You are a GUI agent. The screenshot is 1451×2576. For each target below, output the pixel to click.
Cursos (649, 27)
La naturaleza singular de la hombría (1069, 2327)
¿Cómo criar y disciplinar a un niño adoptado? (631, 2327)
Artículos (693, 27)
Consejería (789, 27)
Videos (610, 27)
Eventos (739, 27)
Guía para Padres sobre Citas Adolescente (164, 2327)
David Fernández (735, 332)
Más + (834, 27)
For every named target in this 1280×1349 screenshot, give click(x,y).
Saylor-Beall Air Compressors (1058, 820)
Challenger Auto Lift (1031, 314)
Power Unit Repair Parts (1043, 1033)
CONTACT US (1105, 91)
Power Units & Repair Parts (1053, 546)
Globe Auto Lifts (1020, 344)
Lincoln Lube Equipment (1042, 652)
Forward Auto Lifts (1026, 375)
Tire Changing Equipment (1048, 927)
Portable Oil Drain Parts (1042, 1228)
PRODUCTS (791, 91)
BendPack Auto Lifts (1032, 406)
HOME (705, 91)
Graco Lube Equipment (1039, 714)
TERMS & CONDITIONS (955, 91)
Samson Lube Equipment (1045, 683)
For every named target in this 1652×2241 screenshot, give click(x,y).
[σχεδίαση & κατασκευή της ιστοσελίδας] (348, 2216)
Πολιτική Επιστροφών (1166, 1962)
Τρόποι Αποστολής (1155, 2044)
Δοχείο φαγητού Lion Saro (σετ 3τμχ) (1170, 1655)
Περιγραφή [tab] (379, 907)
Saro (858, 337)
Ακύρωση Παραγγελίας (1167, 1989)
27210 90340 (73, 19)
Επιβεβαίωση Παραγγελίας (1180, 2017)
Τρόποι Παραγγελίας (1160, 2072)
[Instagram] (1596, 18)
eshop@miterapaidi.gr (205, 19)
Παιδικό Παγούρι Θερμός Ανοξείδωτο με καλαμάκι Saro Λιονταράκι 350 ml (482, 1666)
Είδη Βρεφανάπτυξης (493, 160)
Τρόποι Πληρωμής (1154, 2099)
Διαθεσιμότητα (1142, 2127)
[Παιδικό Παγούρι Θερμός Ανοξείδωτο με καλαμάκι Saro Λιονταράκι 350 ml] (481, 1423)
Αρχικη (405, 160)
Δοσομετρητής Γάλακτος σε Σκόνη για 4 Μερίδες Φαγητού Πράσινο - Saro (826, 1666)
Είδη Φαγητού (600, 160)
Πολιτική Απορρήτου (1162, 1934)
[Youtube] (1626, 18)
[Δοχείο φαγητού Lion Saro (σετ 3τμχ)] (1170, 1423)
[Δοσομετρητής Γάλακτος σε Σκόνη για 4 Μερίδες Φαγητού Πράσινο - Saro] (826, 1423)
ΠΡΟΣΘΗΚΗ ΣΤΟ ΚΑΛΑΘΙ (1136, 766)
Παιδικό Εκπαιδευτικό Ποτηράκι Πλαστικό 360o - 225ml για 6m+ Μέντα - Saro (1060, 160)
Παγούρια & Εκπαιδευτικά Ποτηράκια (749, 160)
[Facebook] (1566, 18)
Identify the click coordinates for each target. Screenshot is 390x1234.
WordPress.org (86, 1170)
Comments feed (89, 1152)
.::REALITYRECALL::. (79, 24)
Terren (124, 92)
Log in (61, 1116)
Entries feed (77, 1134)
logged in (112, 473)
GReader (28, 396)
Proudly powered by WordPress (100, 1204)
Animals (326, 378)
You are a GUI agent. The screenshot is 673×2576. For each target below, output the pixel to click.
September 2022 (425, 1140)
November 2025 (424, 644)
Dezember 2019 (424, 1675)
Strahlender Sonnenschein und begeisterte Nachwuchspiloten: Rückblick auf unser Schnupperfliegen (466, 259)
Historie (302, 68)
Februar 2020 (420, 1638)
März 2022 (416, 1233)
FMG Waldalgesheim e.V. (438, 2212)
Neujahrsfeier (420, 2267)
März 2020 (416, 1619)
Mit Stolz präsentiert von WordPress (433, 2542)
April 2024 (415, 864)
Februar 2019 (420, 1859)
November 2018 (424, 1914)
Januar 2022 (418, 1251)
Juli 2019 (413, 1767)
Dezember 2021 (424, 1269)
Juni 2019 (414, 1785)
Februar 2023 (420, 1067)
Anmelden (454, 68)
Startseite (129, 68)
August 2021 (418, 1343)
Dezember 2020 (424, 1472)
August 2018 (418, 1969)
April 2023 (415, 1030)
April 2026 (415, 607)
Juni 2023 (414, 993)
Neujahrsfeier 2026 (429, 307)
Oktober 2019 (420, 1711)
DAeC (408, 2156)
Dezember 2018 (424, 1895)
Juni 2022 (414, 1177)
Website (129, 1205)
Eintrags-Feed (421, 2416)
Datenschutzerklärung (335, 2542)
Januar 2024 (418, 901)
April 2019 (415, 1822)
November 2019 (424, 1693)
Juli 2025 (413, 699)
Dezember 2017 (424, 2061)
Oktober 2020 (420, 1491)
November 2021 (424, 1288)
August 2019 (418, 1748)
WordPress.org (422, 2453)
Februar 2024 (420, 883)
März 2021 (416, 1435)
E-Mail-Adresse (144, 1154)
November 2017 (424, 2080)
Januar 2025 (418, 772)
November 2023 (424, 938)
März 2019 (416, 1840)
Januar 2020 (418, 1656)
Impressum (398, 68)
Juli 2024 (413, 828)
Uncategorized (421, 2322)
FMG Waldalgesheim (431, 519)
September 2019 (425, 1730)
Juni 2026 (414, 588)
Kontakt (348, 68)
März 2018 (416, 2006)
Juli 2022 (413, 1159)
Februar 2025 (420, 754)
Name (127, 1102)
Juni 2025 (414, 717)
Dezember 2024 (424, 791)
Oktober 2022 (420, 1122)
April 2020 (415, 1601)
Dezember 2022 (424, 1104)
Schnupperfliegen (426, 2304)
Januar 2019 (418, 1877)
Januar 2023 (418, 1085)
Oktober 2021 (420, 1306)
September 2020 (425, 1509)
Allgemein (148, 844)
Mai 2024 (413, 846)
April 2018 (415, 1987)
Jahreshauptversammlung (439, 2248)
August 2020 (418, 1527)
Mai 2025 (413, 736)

- **EXERCISE**: Using the records above, copy word for word the line with "Historie (302, 68)", the line with "Januar 2022 (418, 1251)", and every line between them.

- **RESPONSE**:
Historie (302, 68)
Februar 2020 (420, 1638)
März 2022 (416, 1233)
FMG Waldalgesheim e.V. (438, 2212)
Neujahrsfeier (420, 2267)
März 2020 (416, 1619)
Mit Stolz präsentiert von WordPress (433, 2542)
April 2024 (415, 864)
Februar 2019 (420, 1859)
November 2018 (424, 1914)
Januar 2022 (418, 1251)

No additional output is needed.